Jen did eventually get the money back but because she was paid a lump sum her benefits were docked because she was classed as having savings.
And it was not the last time it would happen.
Jen was already claiming benefits when she was in a horse riding accident and then a car accident in 2012.
Talking about the consequences of the two accidents she suffered, she said: “Since then I’ve just had loads of problems. They’ve investigated but they don’t know what it might be. I’m in a lot of pain and my joints give way a lot. The two accidents were literally in the space of two months.”
And it was then that the DWP stopped her payments.
“I was really ill and I wasn’t really with it, it was just after my accident and I was staying with my friend’s family who took me in. I hadn’t really realised that my benefits had suddenly stopped and to this idea I have no idea what happened. No one seems to know they lost the record of it alongwith a lot of my other records.”
“The accident happened in January and then in July I attempted suicide and ended up in hospital and then while I was in the hospital I got in to a recovery ward and it was there that I realised something had gone really wrong and they helped me try to figure it out. It must have been a good year, if not more, of just nothing.”

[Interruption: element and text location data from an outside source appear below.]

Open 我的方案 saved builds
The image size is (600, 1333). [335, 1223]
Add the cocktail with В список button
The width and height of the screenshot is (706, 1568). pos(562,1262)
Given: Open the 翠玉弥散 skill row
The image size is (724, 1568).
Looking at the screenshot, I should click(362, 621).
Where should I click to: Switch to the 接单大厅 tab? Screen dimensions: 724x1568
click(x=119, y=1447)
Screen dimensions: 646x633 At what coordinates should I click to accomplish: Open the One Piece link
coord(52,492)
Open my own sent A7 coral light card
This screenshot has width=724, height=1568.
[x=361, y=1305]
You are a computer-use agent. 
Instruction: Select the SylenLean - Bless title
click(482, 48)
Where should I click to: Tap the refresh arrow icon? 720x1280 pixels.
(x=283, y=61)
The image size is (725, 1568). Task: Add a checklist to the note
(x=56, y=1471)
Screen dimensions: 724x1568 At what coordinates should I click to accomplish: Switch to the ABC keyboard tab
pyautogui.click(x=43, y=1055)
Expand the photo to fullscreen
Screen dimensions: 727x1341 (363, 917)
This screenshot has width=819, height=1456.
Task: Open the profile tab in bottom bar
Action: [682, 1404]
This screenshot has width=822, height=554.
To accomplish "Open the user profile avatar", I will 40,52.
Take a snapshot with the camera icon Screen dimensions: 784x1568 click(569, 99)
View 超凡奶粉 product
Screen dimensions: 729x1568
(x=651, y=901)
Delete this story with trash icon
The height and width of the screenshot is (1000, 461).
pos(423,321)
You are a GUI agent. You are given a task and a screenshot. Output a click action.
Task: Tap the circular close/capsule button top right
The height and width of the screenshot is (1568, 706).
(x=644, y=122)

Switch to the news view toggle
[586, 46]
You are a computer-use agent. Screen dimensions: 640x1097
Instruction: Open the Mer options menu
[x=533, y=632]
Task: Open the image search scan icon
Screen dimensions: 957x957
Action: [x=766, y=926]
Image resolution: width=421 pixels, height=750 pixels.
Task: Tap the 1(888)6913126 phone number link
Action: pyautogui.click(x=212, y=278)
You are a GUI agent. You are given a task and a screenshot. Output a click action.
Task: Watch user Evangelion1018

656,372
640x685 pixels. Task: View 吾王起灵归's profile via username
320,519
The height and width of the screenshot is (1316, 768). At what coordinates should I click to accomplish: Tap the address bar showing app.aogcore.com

“I was on ESA and I didn’t really understand there was an assessment period. So they put you on a really low rate while they do an assessment and then they put you on the Working Group or the Support Group and I just got left on the assessment stage for ages, for about two years. I hadn’t even realised. I can’t remember how long it was but it felt like forever.”
Again they paid back the money but Jen said: “The problem with the back payments for such a long period of time, they’re limited on how long they can back pay it for.
“To get a massive lump sum like that you then get penalised by the DWP. They say you have this large amount of savings you no longer need this proportion.”
Jen, who still relies on benefits, said of the Job Centre: “You just feel so unsafe and so scared to speak up. If you ask them for help, they’ll just say no and punish you instead.”